ADLB

Asynchronous Dynamic Load Balancing




A paper about ADLB


Introduction

ADLB is a software library designed to help rapidly build scalable parallel programs.
The name (pronounced adlib) is the acronym for Asynchronous Dynamic Load Balancing. However, ADLB does not achieve scalability solely by load balancing. It also includes some features that exploit work-stealing as well. Indeed, we sometimes use the phrase instantaneous load balancing via work-stealing to describe ADLB.

ADLB will be available under the same license arrangement as MPICH2.

There are features of ADLB that are reminiscent of a variety of other systems, e.g. Linda.
However, ADLB is significantly different and unique in a number of ways.

Overview

Some Thoughts on Scalability

When one begins to ponder an approach to parallelization of a given algorithm, a natural alternative to consider is a Master/Slave Algorithm, much like depicted here:

However, one is forced to accept the fact that such an approach is not likely to be very scalable due to the probable bottleneck caused by slave ranks trying to access data on the shared queue which is managed by the master.

What one really wants is an approach where the shared queue is easily accessible to all ranks without need to go through an arbiter process. For example:

However, even in that case, it is possible for the shared queue to become a bottleneck if the shared queue requires synchronized access.

The ADLB approach to these problems is to develop a distributed shared queue. This distributed queue logically appears as a single queue to all the app ranks. Portions of the queue are kept at each of several server ranks. These servers are solely responsible for managing the queue and do not participate in the app's computation. The servers share information among themselves about the current state of the work queue. When an app rank wants a piece of data, it can contact a server to help it retrieve that data. Data can migrate to arbitrary servers depending on memory usage, load, etc. For example:

Some Initial Comments on ADLB

From the user's perspective, ADLB is relatively trivial to use. Any process can simply do a Put operation to place data into a shared space, and any process can later Reserve then Get that data. Thus, the typical mode of operation is for an application to treat the shared space as a repository for work units. Arbitrary processes can add work to, or retrieve work from, the pool as needed. In support of the basic operations, there are additional provisions to provide enhanced functionality. For example, when data is Put into the shared space, it can be marked as targeted for (only reservable by) a particular rank. There are also some special operations designed to boost performance as well as to gather statistical information about a run.

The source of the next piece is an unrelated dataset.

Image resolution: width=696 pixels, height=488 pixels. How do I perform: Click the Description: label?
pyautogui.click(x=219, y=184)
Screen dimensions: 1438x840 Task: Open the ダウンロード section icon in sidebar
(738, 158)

ADLB assumes the presence of MPI. For example, in the current implementation, the app is responsible for performing the MPI_Init operation before ADLB_Init. Further, ADLB uses MPI ranks to identify processses.

Details of the ADLB API are covered more fully in a later section below. In this section, we merely present a brief overview designed to quickly give you the basic idea. ADLB consists of only a very small number of procedures to invoke. The most widely used ones are:

Detailed Discussion of the API

Currently we support an API for C and Fortran programs. Thus, below we follow the format of some of the MPI documentation providing both the C and Fortran prototypes for each function.

Download

You can view the ADLB trunk from read-only svn: here.
Or, you can download it by executing this command in a terminal window: svn co http://svn.cs.mtsu.edu/svn/adlbm/trunk adlbm
We also try to keep an up-to-date tgz here: here.

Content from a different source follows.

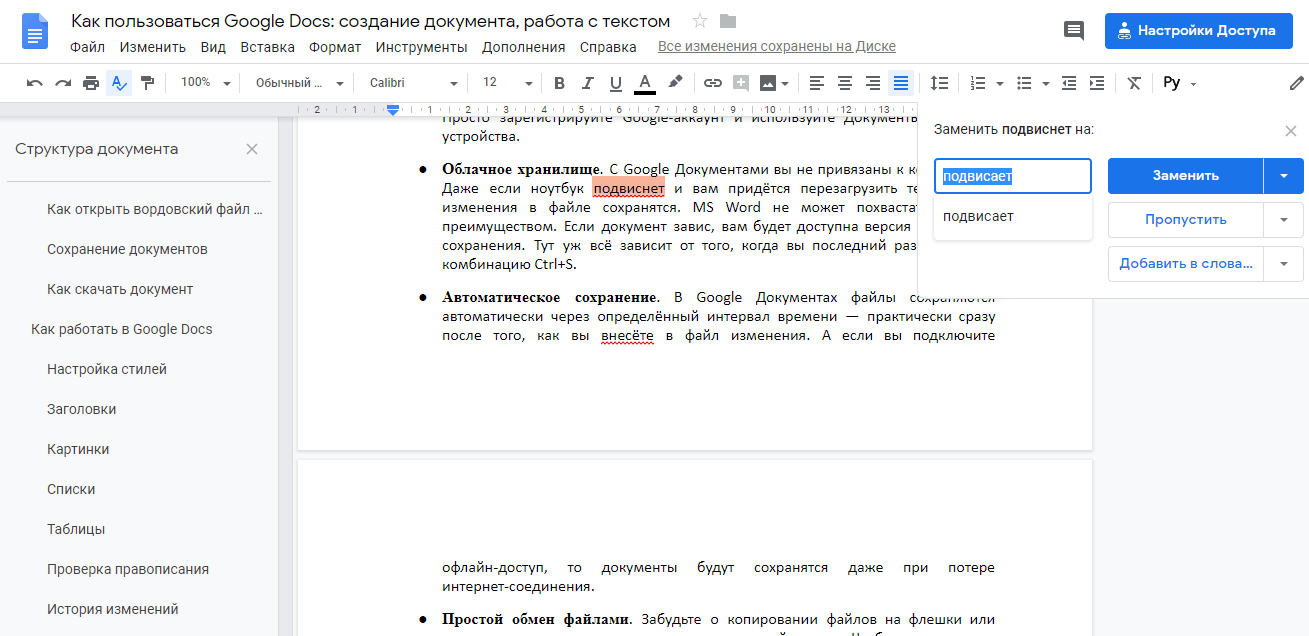Open the print icon
Screen dimensions: 1309x636
pyautogui.click(x=90, y=83)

The companion software (DMEM) can also be downloaded here: here.
Or, you can download it by executing this command in a terminal window: svn co http://svn.cs.mtsu.edu/svn/dmem/trunk dmem

Build

On a "typical" linux system, you should be able to just do the usual:

./configure
make

Note that since ADLB is still very much in development mode, there is currently no install target. You have to either work in the ADLB directory, or move the libraries to a directory where you want them, or create a Makefile elsewhere which points to the ADLB libraries.

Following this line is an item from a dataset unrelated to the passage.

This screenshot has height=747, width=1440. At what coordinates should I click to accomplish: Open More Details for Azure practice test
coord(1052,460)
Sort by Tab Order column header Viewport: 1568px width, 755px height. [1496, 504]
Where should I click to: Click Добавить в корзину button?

For other systems, there are a few pre-defined arg sets that you can supply to configure. For example, on our sicortex, we use:

./configure --with-config-args=sicortex

This causes the file configargs/sicortex.cfg to supply arguments to the configure script. You can create your own customized configure options files specific to your own environment.

Testing

There are a number of small test programs that are targets in the Makefile. You might want to build and run the nq program (nqueens). For example:

make nq
mpiexec -l -n 2 nq
mpiexec -l -n 10 nq -q -n 9 -nservers 2

The first execution of nq prints the 2 solutions to a 4x4 nqueens puzzle. The program stalls for about 5 seconds, because nq halts only when ADLB has determined that it has reached exhaustion, i.e. no more processes are going to do any Put operations because they are all waiting for Reserves. At present, ADLB prints quite a bit of information at the beginning and end of each run. We will reduce the output later when we enter a production mode.

The second execution of nq runs 10 processes. Two of them are ADLB servers, and the remaining 8 are nq app ranks. The -n argument to nq says to do a 9x9 board puzzle.